Exercise details:
In the strata Q&A below on concealed in-wall cisterns, where is a lot's boundary for a vertical wall under section 6 of the SSDA when the strata plan uses standard boundaries?
>> Begin Selected excerpt
Question: Some units in our building have concealed in-wall cisterns sitting within a common wall. As only one lot uses the cistern, is it the owner’s responsibility?
Our building has more than 40 units, but some units have toilets which have concealed or in-wall cisterns within a common wall. Who is responsible for fixing the toilet cistern when it fails, the owners corporation or the unit owner?
Note there are currently no by-laws that discuss sole benefit criteria to determine a unit’s responsibility for repairs to items located on common property. The committee and strata managing agent are divided on the issue.
Answer: An in-wall cistern within a common wall is common property, and repairing or replacing it is the owners corporation’s responsibility.
This one divides committees constantly, but the law is more settled than the debate suggests. The starting point is not “who benefits,” it’s where the item sits.
1. Start with the boundary, not the benefit
In NSW, what is lot property and what is common property is determined by the registered strata plan, read with the boundary rules in the Strata Schemes Development Act 2015 (the SSDA). Under section 6 of the SSDA, where a strata plan uses standard boundaries, the boundary of a lot for a vertical wall is the inner surface of the wall. Everything from that inner surface outwards, including the body of the wall itself, is common property.
>> End Selected excerpt
>> Begin Information provided
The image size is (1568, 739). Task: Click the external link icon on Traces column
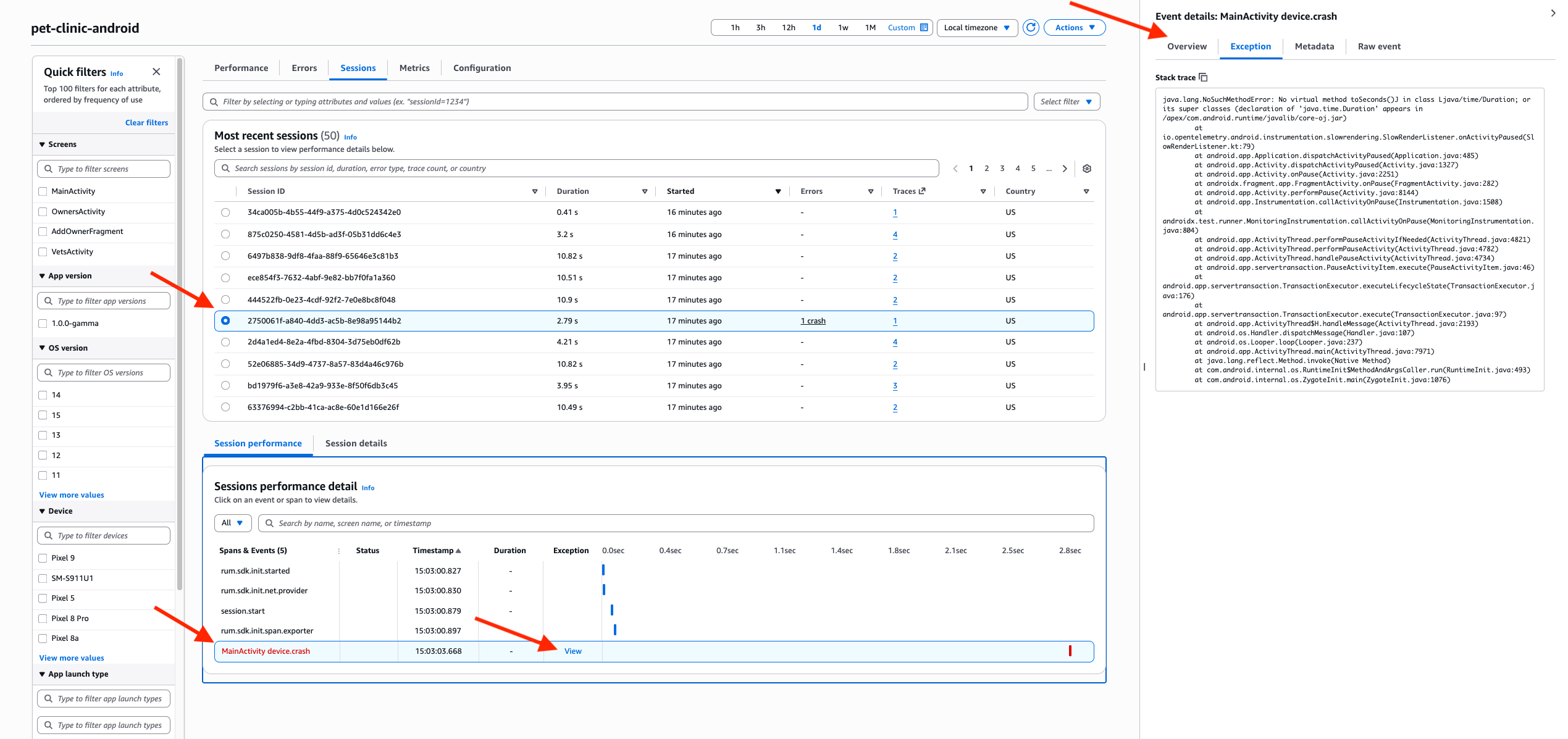[922, 191]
>> End Information provided
Result:
The inner surface of the wall.